### EXCERPTED PASSAGE
Clearly Labour is benefiting from the collapse of confidence in the Tories, who seem determined to keep machine-gunning themselves in their feet at every opportunity while repulsing significant chunks of the electorate. Yet despite such a strong lead, that poll found Labour’s net favourability rating stands at minus 12. Even among its own supporters, fewer than one in five said they “actively support them”, matching levels seen among those voters sticking with the Tories. So why is Labour not more popular – and what does this mean for Starmer if he follows Blair into power?
Partly this is down to dull leadership, so determined to win that it rules out anything that might actually inspire or divide voters. Sir Keir Starmer made a crucial mistake in failing to sell himself to the electorate in the months after winning the top job, presenting himself as a competent technocrat rather than trying to tell his personal story, which is more interesting than might appear from his rather wooden exterior. Meanwhile the adulation for shadow Chancellor Rachel Reeves as she talks about fiscal rules is absurdly overdone. Certainly their plan is working according to the polls – but there is no excitement, no fizz, no sense that they are driven by ideas to really change their country or a burning desire to banish despondency with Westminster.
Instead this cautious pair follow the New Labour template. Even the concept of having another north London lawyer in charge feels wearily familiar. Blair and Gordon Brown came up with the idea of sticking to Tory spending plans for two years in order to stifle the economy as an issue, since it was seen as a strength for their foes. Now Labour is comfortably ahead on being trusted to run the economy after the chaos of Brexit, Johnson and Truss – yet they repeat this trick, also used by the Tories when ousting Brown in 2010. So they rule out ideas that need cash, hug Tory policies and waffle vaguely about reform, despite deep public concern over so many parts of the state from defence to social care. “We did not need to do this and end up looking even duller,” said one party source.
So even when Starmer makes an interesting speech – such as last week when talking about his flute-playing past and pledging to place arts at the heart of his government – the policies are minimalist, the substance is weak and his words are accompanied by warnings they will not splash cash. “We will build a new Britain out of the ashes of the failed Tory project,” he declared. But few voters believe such rhetoric in this age of public scepticism, faith in politics shredded by self-serving charlatans and tribal point-scoring in parliament while huge issues confronting the country are left ignored. Meanwhile they watch another sleazy scandal erupt in Westminster, this time involving a racist Tory donor whose riches come from lucrative state contracts.
Yet as Sir John Major once rightly said, the politician who never made a mistake has never made a decision. He was ousted by a Labour leader who went on to fuel the public cynicism with inflated promises, disastrous foreign policies and sordid money-grabbing activities after leaving office. Now if Starmer manages to follow Blair by reaching Downing Street, the mood is likely to be one of relief at seeing the back of the toxic, feuding Tories rather than one of national jubilation – and even if Labour wins with a bigger majority than in 1997, its honeymoon is likely to be short-lived given the scale of inherited problems and grim global climate.
“Things can only get better” has been succeeded by “surely they can’t be any worse”. But is that really sufficient for our troubled country?

### DATA RECORDS
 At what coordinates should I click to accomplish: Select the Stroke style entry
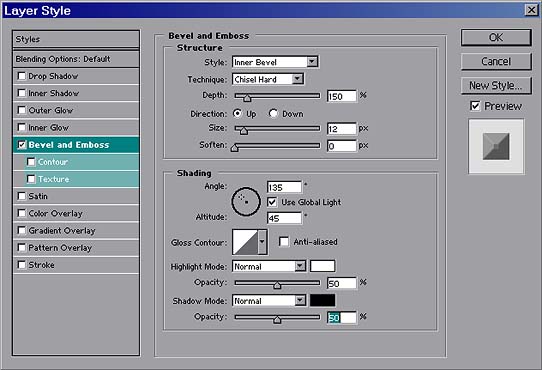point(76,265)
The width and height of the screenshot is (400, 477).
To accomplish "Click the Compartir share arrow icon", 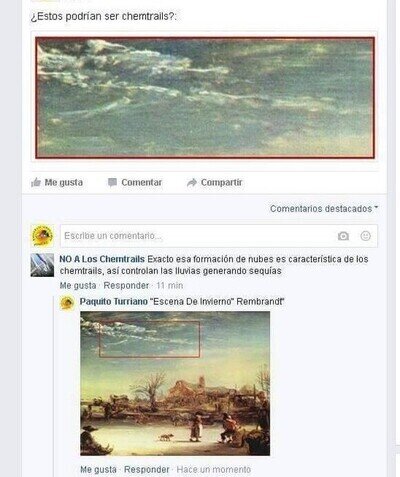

==

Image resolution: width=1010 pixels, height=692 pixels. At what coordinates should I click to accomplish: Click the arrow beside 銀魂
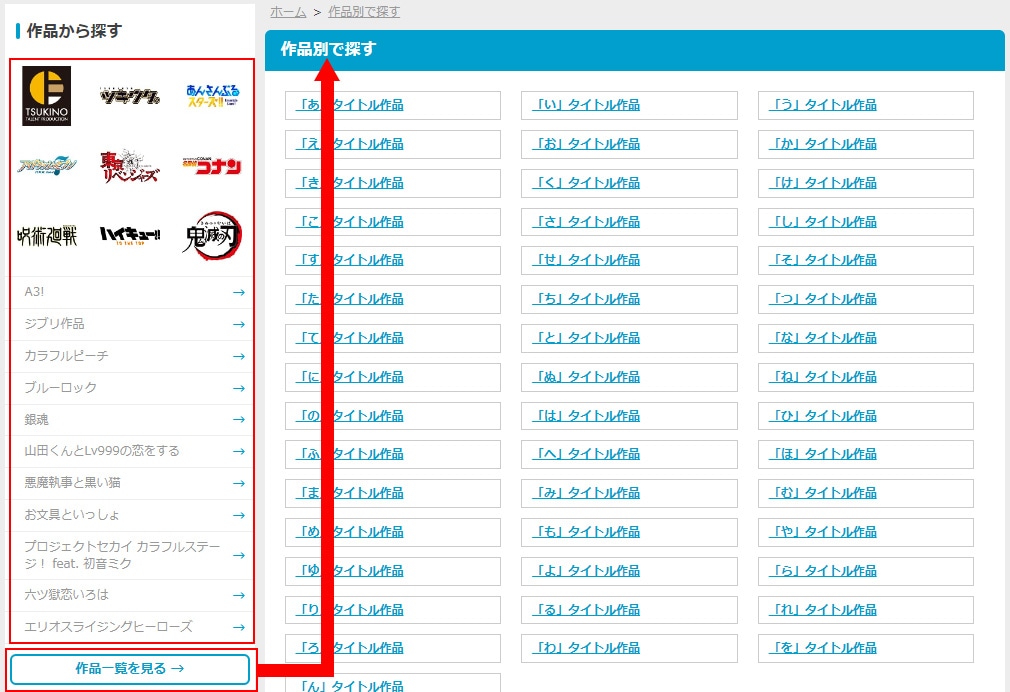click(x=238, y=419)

...

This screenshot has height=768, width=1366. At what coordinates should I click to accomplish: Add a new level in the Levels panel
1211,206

### ACTIONS TO TAKE
(1) Answer these questions from the commentary on Labour's popularity.
(a) What net favourability rating did the poll find for Labour?
(b) What instrument did Starmer talk about playing in his past?
(c) What did Sir John Major once say about politicians?
(2) Reproduce the commentary on Labour's popularity word for word, between "Yet as Sir John" and "grim global climate.", inclusive.

### ANSWERS BY TASK
(1)
(a) Minus 12.
(b) The flute.
(c) He said that the politician who never made a mistake has never made a decision.

(2)
Yet as Sir John Major once rightly said, the politician who never made a mistake has never made a decision. He was ousted by a Labour leader who went on to fuel the public cynicism with inflated promises, disastrous foreign policies and sordid money-grabbing activities after leaving office. Now if Starmer manages to follow Blair by reaching Downing Street, the mood is likely to be one of relief at seeing the back of the toxic, feuding Tories rather than one of national jubilation – and even if Labour wins with a bigger majority than in 1997, its honeymoon is likely to be short-lived given the scale of inherited problems and grim global climate.